Sebastian Vettel was celebrating one of the best days of his fledgling Formula 1 career after qualifying for this weekend's European Grand Prix in Valencia – and he helped to deliver Scuderia Toro Rosso their finest qualifying result to-date into the bargain.
The young German shone earlier in the campaign around the tortuous streets of Monaco – taking his STR3 to a season-high fifth place – and he looked impressive from the word go around the similarly winding streets of the harbour-side Juan Carlos I Marina circuit, posting the quickest time of anyone in opening practice on Friday and adding to that with a top six placing on Saturday morning.
The 21-year-old then went better still by lapping second to Jarno Trulli in Q1 and outpacing all 19 of his F1 rivals to go fastest outright in Q2 – setting a time around the new track that has yet to be beaten.
Though a mistake whilst on his final flying effort in Q3 – one that had looked good enough to put him on the front two rows of the grid – consigned the Red Bull Racing-bound star to sixth spot at the close, it was nevertheless a magnificent performance.
“My best result ever,” he grinned afterwards. “I am pleased, as it has taken a bit of time to improve on my P7 that I achieved in my first grand prix.
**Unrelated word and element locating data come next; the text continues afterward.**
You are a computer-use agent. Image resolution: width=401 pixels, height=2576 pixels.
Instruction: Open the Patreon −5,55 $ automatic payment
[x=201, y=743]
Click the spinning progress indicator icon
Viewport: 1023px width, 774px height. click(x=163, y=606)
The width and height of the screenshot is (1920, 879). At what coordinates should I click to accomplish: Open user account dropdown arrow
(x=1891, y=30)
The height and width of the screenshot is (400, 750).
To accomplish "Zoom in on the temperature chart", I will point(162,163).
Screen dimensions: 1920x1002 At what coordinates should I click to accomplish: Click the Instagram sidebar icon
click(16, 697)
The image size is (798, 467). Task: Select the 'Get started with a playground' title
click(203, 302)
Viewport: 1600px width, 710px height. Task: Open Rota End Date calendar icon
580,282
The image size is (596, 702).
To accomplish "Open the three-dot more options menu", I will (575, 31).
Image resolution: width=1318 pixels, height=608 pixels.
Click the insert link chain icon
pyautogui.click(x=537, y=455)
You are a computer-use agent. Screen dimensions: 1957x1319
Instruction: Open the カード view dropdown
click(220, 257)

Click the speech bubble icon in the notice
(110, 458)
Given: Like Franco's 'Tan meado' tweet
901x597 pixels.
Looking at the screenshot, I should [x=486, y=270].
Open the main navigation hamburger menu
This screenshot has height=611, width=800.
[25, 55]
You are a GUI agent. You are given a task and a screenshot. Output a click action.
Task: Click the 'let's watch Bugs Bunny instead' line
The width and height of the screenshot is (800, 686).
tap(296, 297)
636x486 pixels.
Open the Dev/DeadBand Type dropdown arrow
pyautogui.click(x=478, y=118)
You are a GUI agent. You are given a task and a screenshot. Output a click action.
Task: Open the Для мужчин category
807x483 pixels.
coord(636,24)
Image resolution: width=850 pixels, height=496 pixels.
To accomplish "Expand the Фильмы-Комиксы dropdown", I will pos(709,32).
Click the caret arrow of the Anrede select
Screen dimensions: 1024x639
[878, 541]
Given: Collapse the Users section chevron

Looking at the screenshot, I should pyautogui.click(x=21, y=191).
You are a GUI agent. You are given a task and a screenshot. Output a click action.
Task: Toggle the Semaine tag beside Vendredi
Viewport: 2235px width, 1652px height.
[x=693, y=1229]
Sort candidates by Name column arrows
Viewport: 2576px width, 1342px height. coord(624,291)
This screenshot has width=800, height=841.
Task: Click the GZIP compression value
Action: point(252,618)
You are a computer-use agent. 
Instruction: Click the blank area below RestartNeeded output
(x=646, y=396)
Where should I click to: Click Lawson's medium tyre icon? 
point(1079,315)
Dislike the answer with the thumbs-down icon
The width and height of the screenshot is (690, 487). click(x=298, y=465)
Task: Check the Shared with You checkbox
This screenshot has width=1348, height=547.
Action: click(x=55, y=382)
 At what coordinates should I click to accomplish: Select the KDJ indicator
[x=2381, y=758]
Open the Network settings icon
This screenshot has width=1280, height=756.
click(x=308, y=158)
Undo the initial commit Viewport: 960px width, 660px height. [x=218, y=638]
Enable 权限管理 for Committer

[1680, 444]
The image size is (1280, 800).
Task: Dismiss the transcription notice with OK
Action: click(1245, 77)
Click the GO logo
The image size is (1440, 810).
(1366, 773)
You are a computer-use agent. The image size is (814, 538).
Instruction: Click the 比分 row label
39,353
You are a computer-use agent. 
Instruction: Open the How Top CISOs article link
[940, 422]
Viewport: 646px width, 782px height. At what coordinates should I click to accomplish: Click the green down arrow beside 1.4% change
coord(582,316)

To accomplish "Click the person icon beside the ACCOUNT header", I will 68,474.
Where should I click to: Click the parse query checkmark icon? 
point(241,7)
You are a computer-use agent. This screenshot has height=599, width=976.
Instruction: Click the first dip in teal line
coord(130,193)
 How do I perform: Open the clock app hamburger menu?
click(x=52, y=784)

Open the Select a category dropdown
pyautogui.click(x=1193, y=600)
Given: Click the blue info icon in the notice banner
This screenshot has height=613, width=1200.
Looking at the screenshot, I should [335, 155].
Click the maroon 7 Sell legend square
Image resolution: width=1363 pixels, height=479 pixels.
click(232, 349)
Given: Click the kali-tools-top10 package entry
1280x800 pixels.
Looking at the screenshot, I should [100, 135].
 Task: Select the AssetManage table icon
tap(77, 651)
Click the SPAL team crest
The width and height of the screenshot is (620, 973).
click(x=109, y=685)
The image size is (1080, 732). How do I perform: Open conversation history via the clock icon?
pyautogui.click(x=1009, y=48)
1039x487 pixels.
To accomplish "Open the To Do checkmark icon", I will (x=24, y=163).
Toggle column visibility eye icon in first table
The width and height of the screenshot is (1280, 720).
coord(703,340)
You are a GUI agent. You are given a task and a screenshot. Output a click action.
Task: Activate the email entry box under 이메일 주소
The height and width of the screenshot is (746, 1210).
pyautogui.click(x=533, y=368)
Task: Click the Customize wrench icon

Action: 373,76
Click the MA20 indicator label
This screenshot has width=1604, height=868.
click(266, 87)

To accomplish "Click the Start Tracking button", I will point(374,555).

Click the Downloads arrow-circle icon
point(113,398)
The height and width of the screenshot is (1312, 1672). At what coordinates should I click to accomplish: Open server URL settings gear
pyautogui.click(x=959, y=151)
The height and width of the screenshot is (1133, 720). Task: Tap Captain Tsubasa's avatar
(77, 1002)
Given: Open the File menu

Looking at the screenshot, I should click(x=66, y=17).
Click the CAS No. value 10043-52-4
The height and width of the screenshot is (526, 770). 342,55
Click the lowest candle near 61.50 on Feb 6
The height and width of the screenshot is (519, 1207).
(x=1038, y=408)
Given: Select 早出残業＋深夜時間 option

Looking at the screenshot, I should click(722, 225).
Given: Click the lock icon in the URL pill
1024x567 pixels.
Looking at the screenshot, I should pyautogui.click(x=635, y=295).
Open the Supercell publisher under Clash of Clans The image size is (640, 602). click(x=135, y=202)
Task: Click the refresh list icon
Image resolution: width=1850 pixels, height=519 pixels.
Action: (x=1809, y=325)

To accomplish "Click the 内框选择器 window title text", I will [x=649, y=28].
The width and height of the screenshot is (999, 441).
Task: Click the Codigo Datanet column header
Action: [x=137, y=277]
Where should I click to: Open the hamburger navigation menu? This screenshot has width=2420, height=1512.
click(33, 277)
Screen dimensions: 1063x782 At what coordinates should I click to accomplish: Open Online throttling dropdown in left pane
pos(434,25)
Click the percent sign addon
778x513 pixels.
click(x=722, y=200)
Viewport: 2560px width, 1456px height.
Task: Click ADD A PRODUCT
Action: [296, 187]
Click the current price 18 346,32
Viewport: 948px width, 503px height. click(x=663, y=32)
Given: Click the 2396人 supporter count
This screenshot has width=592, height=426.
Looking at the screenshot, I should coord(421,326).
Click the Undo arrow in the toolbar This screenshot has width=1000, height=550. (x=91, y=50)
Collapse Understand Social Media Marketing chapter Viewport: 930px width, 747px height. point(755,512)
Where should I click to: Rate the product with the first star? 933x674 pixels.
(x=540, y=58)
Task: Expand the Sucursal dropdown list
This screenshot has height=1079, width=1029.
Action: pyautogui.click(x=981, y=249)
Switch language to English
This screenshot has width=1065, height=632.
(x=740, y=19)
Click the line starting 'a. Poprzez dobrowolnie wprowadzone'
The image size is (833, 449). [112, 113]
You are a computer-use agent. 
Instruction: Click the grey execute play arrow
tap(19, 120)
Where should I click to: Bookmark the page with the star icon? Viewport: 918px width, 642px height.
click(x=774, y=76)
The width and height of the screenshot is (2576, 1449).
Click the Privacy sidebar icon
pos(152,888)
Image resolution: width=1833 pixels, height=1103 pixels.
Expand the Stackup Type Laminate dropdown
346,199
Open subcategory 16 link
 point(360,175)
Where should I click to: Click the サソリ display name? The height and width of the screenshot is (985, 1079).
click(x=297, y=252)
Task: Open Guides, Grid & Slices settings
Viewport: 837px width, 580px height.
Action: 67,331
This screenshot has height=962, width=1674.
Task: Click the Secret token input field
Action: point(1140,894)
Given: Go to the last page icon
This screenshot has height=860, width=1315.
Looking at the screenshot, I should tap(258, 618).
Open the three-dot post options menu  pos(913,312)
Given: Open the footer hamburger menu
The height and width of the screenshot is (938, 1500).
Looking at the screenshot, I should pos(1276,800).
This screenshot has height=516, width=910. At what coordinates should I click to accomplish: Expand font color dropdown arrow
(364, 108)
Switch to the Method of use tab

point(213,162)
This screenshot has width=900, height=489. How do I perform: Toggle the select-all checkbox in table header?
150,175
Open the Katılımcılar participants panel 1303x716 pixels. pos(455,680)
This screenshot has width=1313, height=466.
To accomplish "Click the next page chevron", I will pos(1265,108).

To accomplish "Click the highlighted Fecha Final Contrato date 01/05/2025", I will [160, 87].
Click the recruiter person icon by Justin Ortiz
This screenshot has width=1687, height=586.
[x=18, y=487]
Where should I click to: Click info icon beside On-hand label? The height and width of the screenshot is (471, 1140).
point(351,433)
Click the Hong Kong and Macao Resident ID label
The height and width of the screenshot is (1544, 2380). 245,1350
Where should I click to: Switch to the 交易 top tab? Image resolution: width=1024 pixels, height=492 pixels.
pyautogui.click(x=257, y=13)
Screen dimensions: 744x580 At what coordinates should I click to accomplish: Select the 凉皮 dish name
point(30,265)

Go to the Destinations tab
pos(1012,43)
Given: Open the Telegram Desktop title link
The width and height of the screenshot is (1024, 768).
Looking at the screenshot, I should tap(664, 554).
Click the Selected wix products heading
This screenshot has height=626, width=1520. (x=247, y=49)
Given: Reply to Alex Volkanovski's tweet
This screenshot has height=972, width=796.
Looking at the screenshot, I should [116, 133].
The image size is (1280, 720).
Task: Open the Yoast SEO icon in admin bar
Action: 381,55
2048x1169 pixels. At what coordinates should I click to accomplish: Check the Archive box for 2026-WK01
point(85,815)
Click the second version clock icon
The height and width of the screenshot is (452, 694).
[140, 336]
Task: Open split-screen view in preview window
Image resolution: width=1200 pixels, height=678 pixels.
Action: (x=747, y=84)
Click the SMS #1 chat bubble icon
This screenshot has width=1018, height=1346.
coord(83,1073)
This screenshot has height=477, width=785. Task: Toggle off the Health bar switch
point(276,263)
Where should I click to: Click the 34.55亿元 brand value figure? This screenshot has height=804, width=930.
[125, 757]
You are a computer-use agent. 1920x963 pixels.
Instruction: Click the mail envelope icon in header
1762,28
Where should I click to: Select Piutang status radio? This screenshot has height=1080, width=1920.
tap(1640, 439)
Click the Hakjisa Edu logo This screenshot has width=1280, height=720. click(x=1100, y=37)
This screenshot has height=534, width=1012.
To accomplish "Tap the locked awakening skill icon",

It's been a fantastic day for us.
“We made some changes to the set-up overnight, and they all turned out to be positive. The team worked hard to make the most of the data. We didn't expect to do this well here, but it's a good thing to have both cars in Q3.
“My last lap should have been a bit better, but I made a mistake in turn twelve, locking the rear under braking. Now we have to keep our feet on the ground, because there are a lot of laps ahead of us tomorrow. I'm looking forward to the race, when I think we have a real chance to score points.”
STR's joy was completed by seeing Sébastien Bourdais make it both cars inside the top ten on the starting grid for the first time in both the Frenchman's and the team's history. Whilst the multiple Champ Car king seemed to have the potential to go quicker than tenth in the final reckoning, a conservative approach regarding fuel levels in Q3 left him on the fifth row for Sunday's race.
“This wasn't bad,” the 29-year-old commented afterwards, clearly relishing the opportunity to re-acquaint himself with the same kind of track as those on which he formerly enjoyed such staggering success across the Pond. “I am still having my problem of not finding grip on the 'option' tyre, so we need to work on that, but I am happy that our performance is getting better.